Your answer should be only the lines below from the one with "4.3 Base impoñible (1564, 90)" to the one with "Teléfonos de interese (1047, 1289)", repeated exactly, ends included.

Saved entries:
*** Block opens ***

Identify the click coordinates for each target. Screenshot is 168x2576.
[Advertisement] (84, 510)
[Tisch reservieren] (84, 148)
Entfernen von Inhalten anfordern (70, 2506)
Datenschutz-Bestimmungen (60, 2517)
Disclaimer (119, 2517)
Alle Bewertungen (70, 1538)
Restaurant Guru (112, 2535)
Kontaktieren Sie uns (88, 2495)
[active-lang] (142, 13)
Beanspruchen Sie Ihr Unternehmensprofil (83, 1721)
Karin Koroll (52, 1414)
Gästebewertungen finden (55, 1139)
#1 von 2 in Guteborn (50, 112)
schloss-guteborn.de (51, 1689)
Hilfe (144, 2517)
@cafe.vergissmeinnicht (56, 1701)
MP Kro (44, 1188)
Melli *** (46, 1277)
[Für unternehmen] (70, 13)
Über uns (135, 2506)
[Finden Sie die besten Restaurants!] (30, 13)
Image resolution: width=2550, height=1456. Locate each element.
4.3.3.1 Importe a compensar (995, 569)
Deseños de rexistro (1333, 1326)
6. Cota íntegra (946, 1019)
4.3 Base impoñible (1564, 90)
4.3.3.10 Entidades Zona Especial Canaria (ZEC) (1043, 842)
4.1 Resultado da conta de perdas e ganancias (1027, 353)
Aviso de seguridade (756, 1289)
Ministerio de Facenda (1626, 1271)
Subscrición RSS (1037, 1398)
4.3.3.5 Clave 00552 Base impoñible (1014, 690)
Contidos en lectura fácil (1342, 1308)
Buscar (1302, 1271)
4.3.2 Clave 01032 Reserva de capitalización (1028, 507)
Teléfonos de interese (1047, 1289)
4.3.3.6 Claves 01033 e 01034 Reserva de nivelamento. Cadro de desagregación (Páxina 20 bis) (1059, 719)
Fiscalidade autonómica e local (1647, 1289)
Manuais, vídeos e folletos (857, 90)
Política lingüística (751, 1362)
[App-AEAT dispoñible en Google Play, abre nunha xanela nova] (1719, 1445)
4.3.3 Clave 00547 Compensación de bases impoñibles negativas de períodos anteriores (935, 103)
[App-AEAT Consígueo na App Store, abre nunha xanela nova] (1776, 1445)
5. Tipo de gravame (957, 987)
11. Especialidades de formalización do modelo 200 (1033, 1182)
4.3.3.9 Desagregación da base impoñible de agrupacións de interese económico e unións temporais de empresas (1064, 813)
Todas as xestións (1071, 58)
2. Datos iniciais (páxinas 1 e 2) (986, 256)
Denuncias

*** Block closes ***

Result for this exercise:
4.3 Base impoñible (1564, 90)
4.3.3.10 Entidades Zona Especial Canaria (ZEC) (1043, 842)
4.1 Resultado da conta de perdas e ganancias (1027, 353)
Aviso de seguridade (756, 1289)
Ministerio de Facenda (1626, 1271)
Subscrición RSS (1037, 1398)
4.3.3.5 Clave 00552 Base impoñible (1014, 690)
Contidos en lectura fácil (1342, 1308)
Buscar (1302, 1271)
4.3.2 Clave 01032 Reserva de capitalización (1028, 507)
Teléfonos de interese (1047, 1289)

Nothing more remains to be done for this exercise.